Abbott slammed the president's policies, contending that Biden's "inaction has led to catastrophic consequences" for Texas communities. The governor, a major Republican critic of Biden's, has increasingly focused on the issue of immigration, facing backlash from migrants' advocates and the Biden administration as a result.
"You must reinstate the policies that you eliminated, or craft and implement new policies, in order to fulfill your constitutional duty to enforce federal immigration laws and protect the States against invasion," Abbott wrote.
His letter reflects his push to ramp up his rhetoric about what he has called the Biden administration's "open-border policies."
On Tuesday, Abott tweeted that he had "invoked the Invasion Clauses of the U.S. & Texas Constitutions to fully authorize Texas to take unprecedented measures to defend our state against an invasion."
In the tweet, the governor included a list of actions he said he had constitutional authority to take, including deploying gun boats to parts of the border, deploying Department of Public Safety officers to arrest immigrants who have crossed illegally into the United States and building parts of the border wall.
That announcement sparked a series of misleading headlines that Abbott had officially declared an "invasion" at the southern border, a move that would give him added authority to activate local state law enforcement agencies to deport migrants.
Abbott's budget director, Sarah Hicks, was asked Tuesday about the tweet during her testimony before the state's Senate Committee on Border Security and she reassured the panel of Texas legislators that the governor was not announcing a new strategy, but was rather reiterating some of the actions he has already taken to stem illegal immigration.
"I don't think it is a change in overall tactic as much as it is a reminder to all of us, to Congress and to the members working the issue that this is serious and it demands a full and serious response," Hicks said.
Since Biden took office last year, Abbott has issued a series of executive orders aimed at curtailing immigration.
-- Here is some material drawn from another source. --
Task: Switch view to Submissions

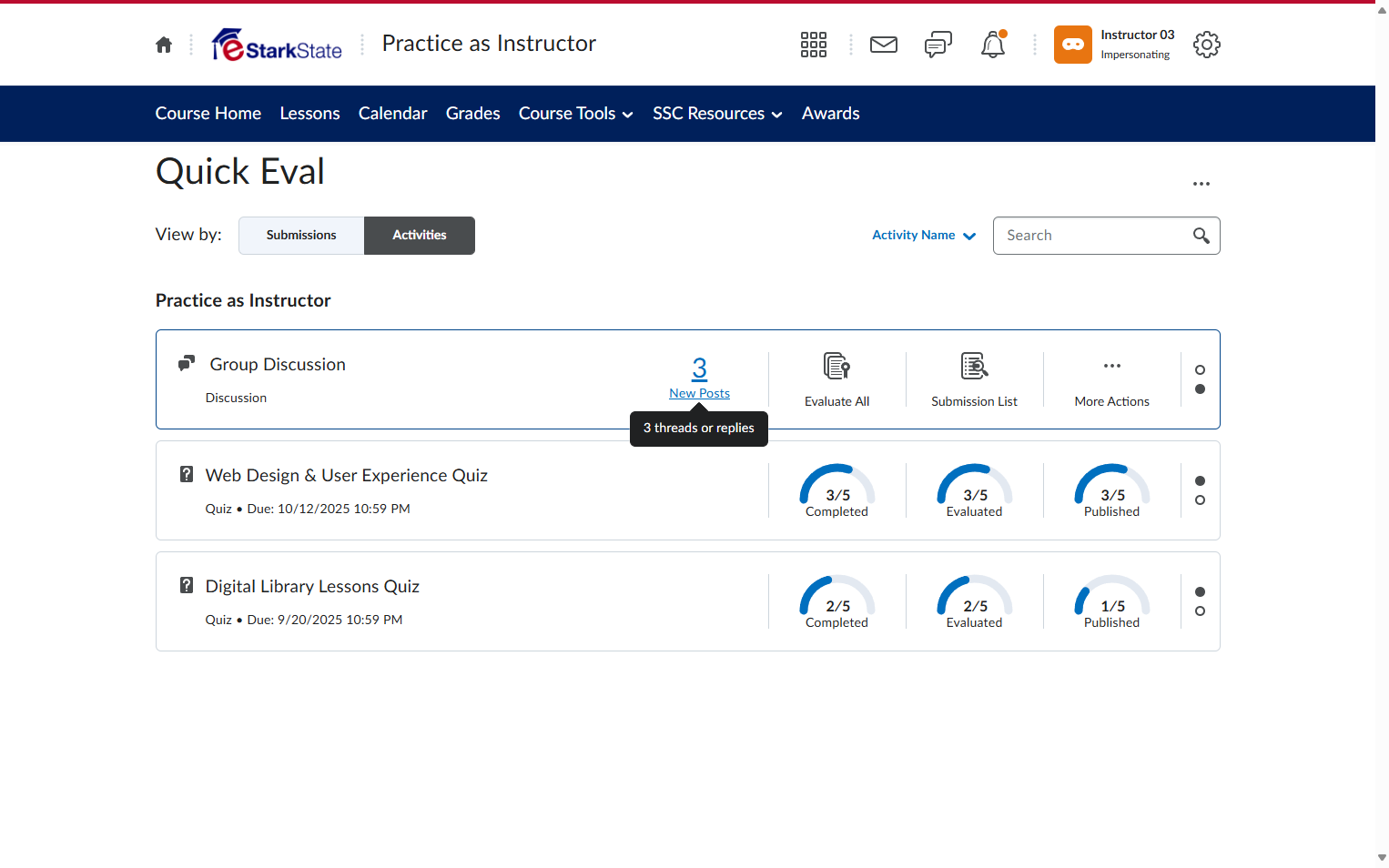Action: click(301, 236)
In July, he authorized state law enforcement to return migrants suspected of entering the country illegally to ports of entry. That move has been criticized by immigration advocates and rights organizations who say it endangers migrants and may leave people who are lawfully hoping to claim asylum susceptible to racial profiling.
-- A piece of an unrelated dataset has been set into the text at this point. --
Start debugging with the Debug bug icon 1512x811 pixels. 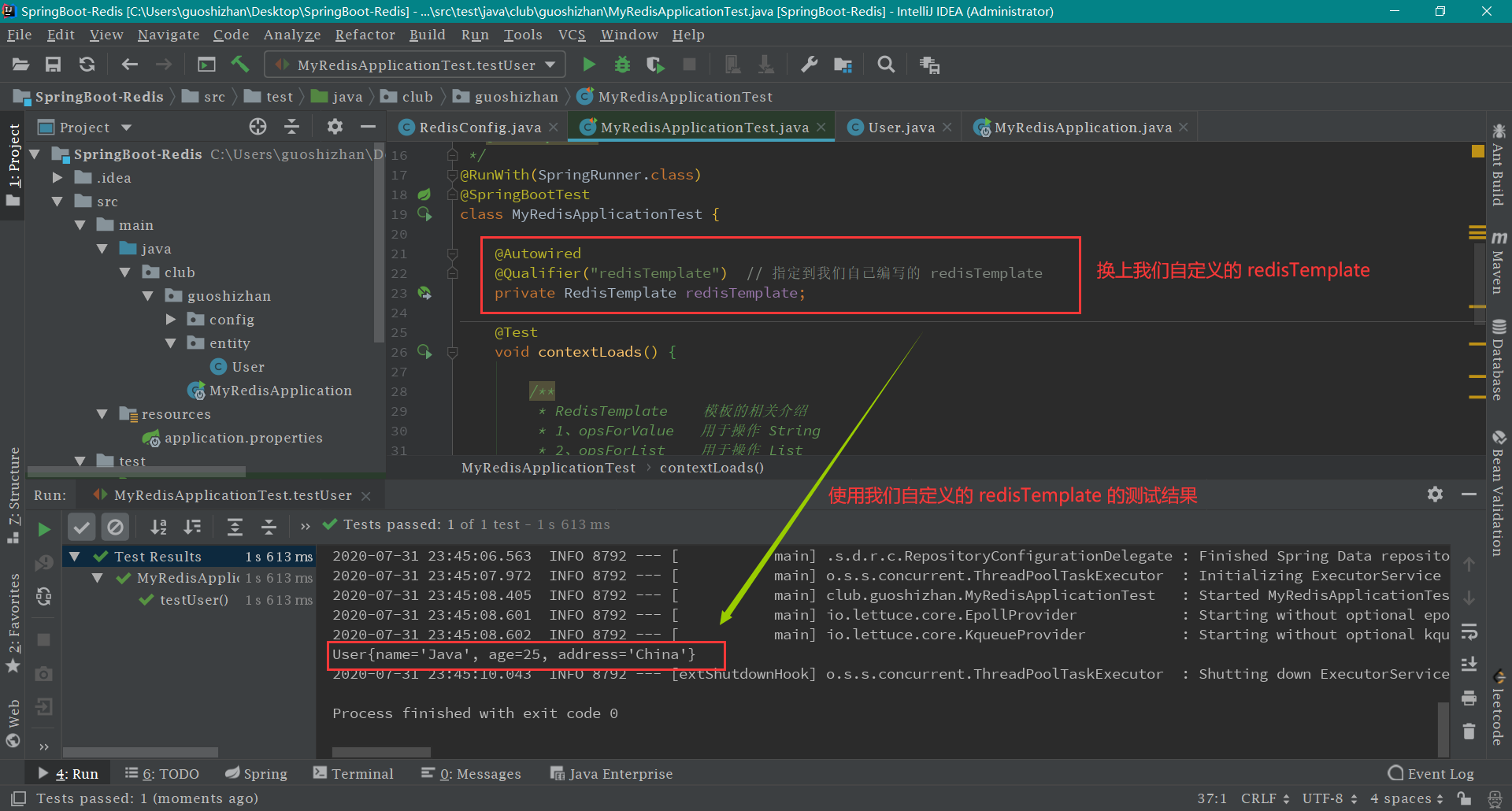[622, 65]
On Wednesday, the governor sent another letter to the Texas Department of Public Safety and the Texas Military Department urging them to "expand their unprecedented efforts to combat the growing illegal immigration along the Texas-Mexico border."
"You have an essential assignment: Use every available tool and strategy to fight back against the unprecedented invasion that Texas is seeing at our border. Until Congress acts or the Biden Administration does its constitutionally required job, Texas Guardsmen and Troopers must bear the burden of securing the border. You must continue to keep Texans and Americans safe and protect against an invasion of the southern border. I order you to use all resources and tools available to repel immigrants from attempting to cross illegally, arrest those who cross illegally and return them to the border, and arrest criminals who violate Texas law," the governor wrote.
Aaron Reichlin-Melnick, policy director at the American Immigration Council, told ABC News that Abbott may be overstepping his authority by saying he can declare an invasion at the border.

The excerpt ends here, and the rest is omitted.